# Directions for this task
Would you please set down the data again exactly as given, excluding the pictures?

************

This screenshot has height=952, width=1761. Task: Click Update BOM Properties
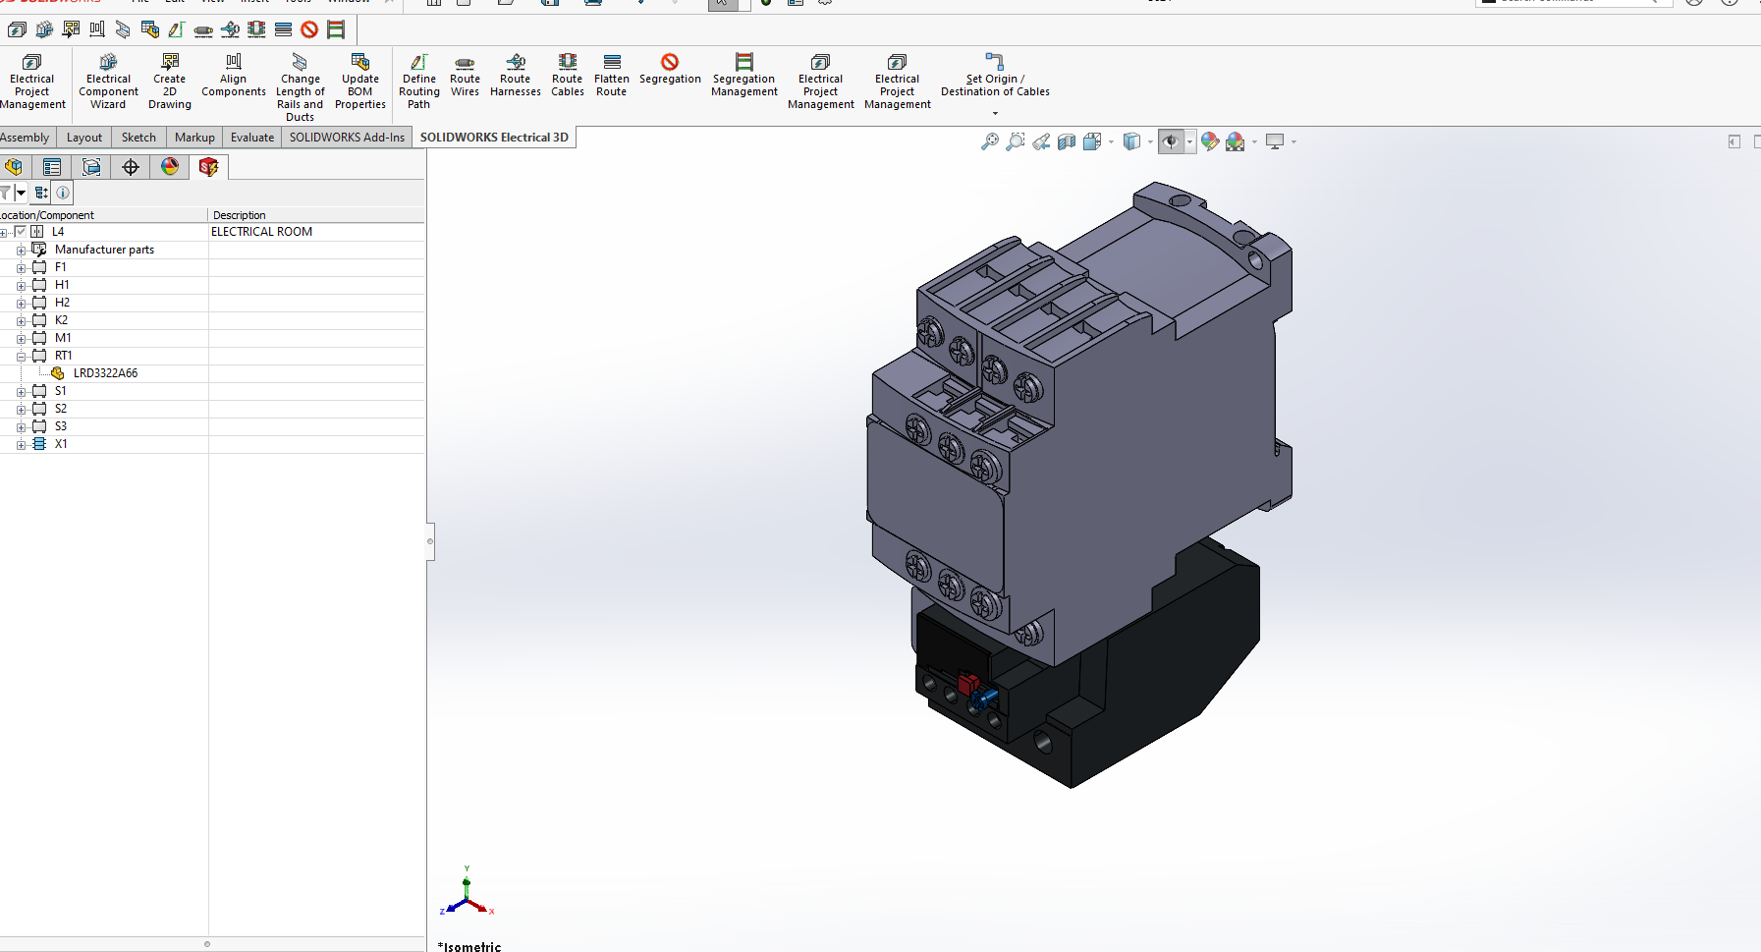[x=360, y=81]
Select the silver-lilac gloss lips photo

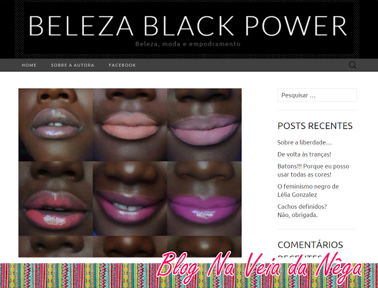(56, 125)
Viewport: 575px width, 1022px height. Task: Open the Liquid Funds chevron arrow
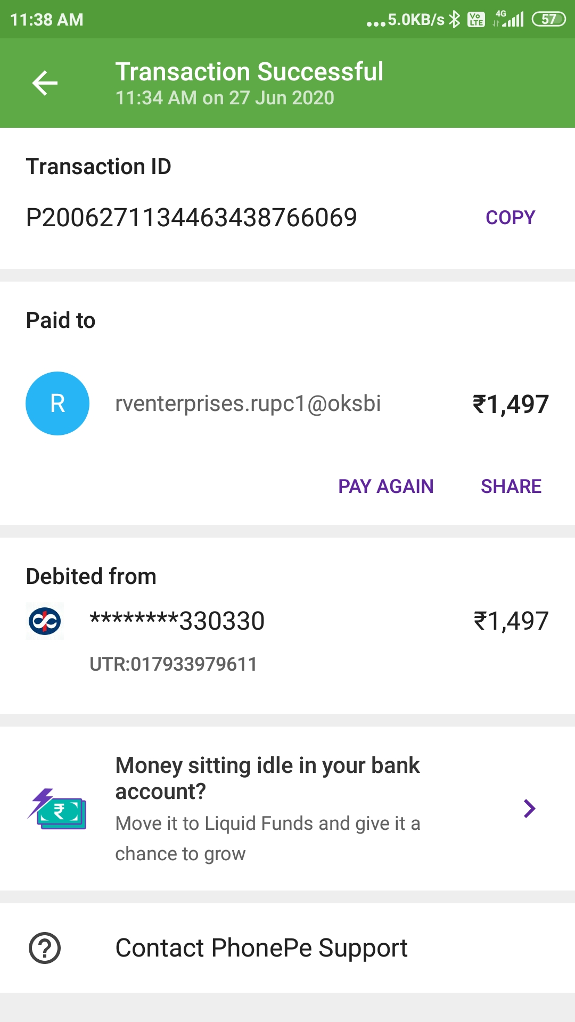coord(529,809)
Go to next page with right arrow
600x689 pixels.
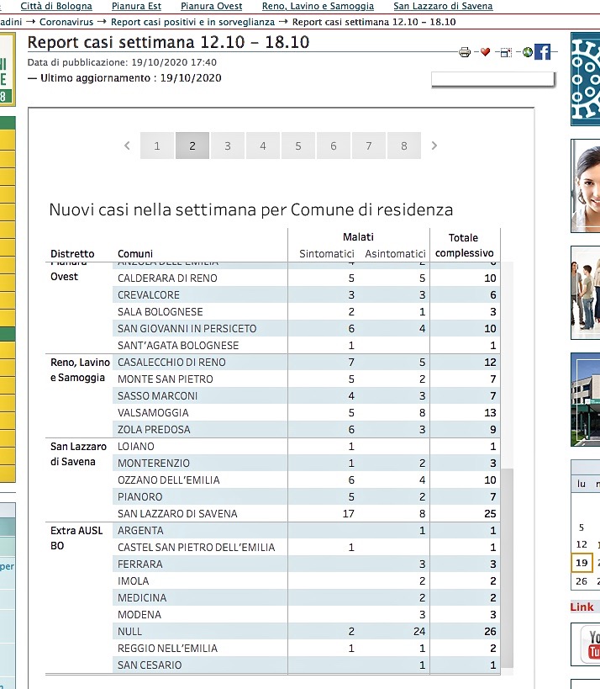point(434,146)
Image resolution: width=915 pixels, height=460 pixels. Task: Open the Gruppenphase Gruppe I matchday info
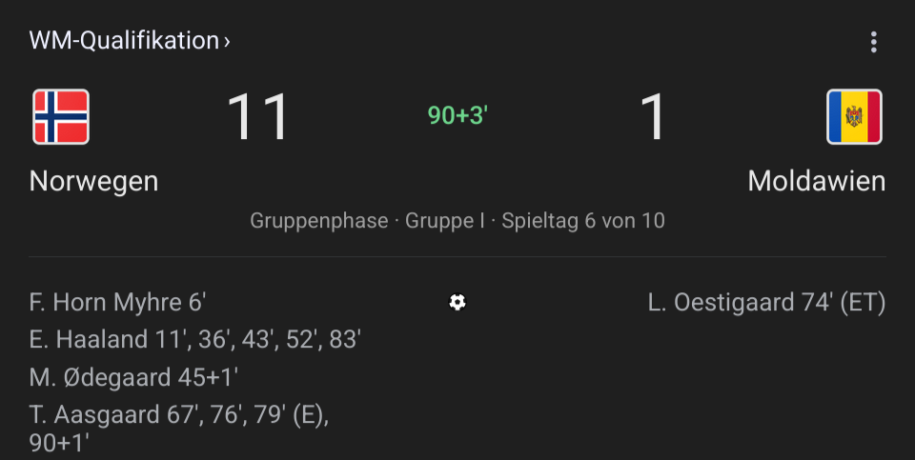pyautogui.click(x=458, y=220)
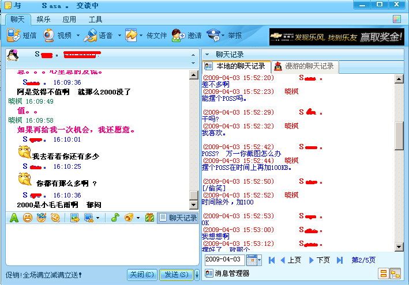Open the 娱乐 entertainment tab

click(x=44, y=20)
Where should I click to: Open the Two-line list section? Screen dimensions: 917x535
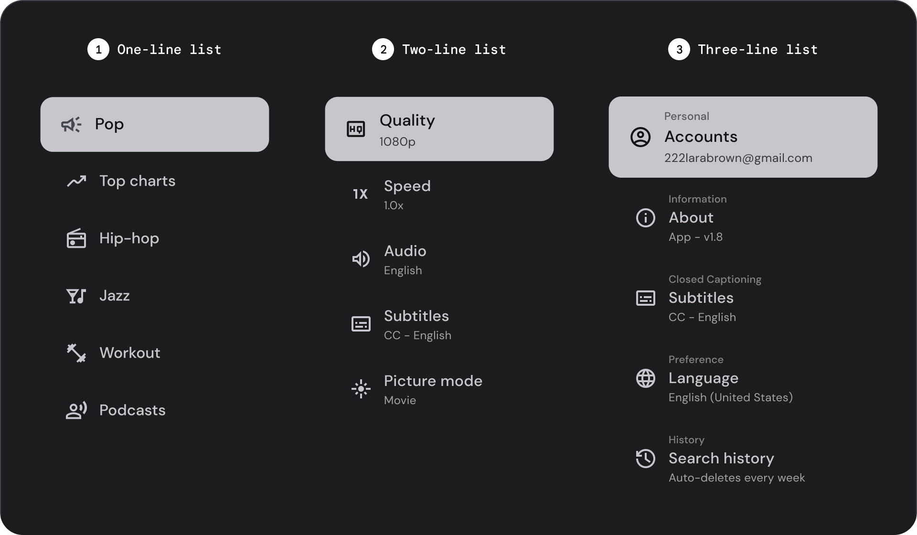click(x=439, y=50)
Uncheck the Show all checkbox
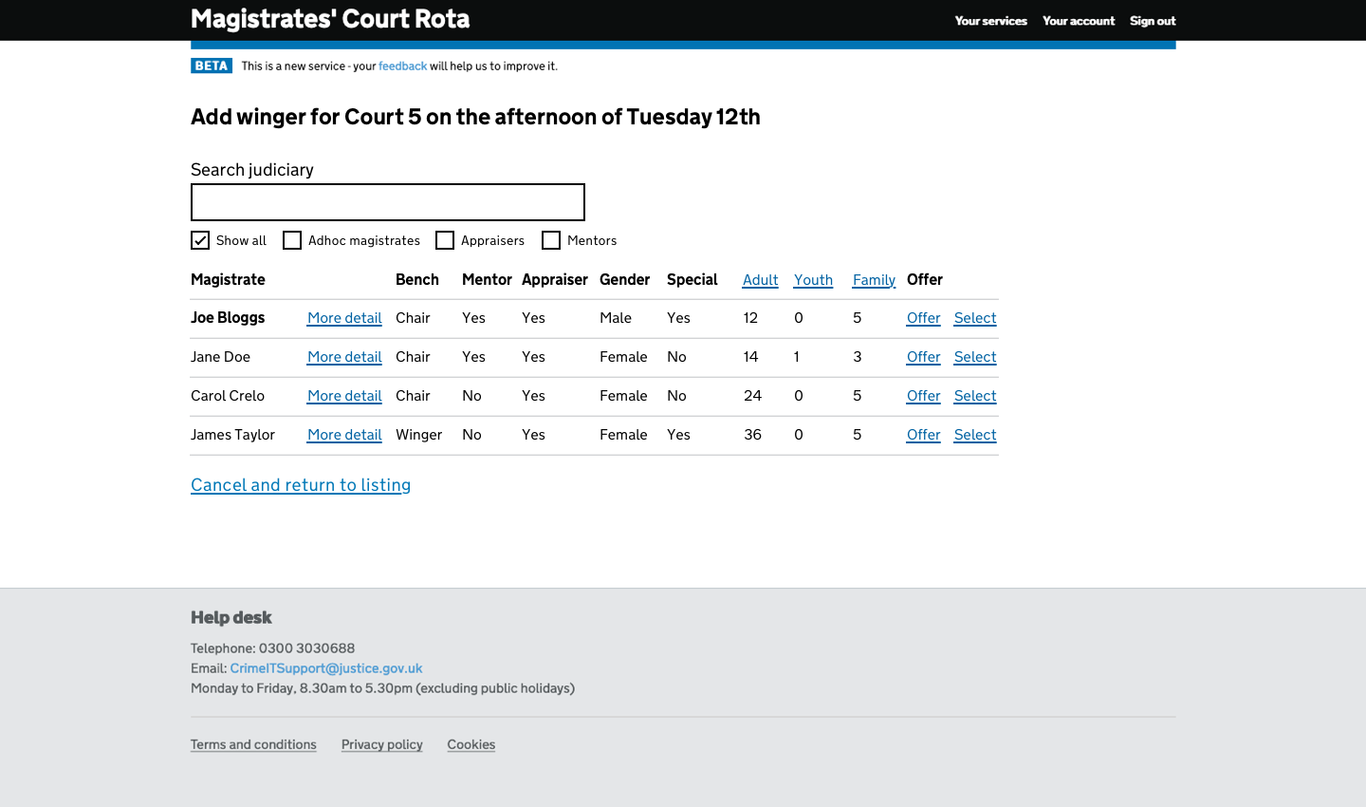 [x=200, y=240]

************

# Written response
This screenshot has height=952, width=1761. Task: Click Update BOM Properties
[x=360, y=81]
Select the silver-lilac gloss lips photo

(56, 125)
Viewport: 575px width, 1022px height. Task: Open the Liquid Funds chevron arrow
coord(529,809)
Go to next page with right arrow
600x689 pixels.
point(434,146)
Image resolution: width=915 pixels, height=460 pixels. Task: Open the Gruppenphase Gruppe I matchday info
pyautogui.click(x=458, y=220)
Open the 娱乐 entertainment tab

click(x=44, y=20)
Where should I click to: Open the Two-line list section? Screen dimensions: 917x535
click(x=439, y=50)
Uncheck the Show all checkbox
 [x=200, y=240]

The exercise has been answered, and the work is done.